**ACTION ITEM:** Take every line in the entries that includes the word "checkbox" and copy it.

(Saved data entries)
⟨

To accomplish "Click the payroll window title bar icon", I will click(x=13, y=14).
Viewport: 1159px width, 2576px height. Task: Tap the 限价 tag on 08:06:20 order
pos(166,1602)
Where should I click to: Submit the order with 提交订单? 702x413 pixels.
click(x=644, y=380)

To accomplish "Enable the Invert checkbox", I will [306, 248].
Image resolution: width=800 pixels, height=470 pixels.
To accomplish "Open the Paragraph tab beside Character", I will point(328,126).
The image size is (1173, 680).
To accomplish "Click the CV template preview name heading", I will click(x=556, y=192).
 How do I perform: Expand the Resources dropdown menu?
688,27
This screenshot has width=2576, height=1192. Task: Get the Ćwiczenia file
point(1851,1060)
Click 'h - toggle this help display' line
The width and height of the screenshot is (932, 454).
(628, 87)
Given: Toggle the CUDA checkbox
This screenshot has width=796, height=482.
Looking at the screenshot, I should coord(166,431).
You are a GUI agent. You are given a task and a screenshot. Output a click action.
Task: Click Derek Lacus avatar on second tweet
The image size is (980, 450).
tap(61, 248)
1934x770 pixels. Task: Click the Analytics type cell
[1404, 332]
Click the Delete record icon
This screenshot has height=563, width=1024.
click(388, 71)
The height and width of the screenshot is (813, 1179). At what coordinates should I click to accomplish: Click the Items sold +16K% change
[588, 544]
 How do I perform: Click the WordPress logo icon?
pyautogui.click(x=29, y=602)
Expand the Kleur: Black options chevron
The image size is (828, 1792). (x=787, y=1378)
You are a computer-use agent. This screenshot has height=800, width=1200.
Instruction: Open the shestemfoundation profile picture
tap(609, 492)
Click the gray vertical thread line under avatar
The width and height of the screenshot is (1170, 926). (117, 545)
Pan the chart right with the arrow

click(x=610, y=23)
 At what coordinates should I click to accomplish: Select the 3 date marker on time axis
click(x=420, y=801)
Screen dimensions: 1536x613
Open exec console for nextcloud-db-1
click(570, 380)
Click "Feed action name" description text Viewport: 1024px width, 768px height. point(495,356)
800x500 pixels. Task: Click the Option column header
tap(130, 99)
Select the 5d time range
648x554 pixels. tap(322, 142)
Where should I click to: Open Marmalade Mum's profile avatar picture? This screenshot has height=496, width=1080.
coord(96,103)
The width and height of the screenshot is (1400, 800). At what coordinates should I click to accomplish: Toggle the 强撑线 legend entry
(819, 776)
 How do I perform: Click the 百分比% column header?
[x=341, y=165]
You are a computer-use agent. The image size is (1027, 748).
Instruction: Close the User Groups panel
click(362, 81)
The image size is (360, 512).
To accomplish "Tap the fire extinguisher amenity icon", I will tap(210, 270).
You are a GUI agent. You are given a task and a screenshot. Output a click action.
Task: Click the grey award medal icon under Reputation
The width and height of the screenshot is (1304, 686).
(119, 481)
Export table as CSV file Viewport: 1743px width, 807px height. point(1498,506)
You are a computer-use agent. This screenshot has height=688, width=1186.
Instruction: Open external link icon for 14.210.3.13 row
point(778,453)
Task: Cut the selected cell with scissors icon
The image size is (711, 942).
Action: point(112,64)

⟩

**WRITTEN SOLUTION:**
To accomplish "Enable the Invert checkbox", I will [306, 248].
Given: Toggle the CUDA checkbox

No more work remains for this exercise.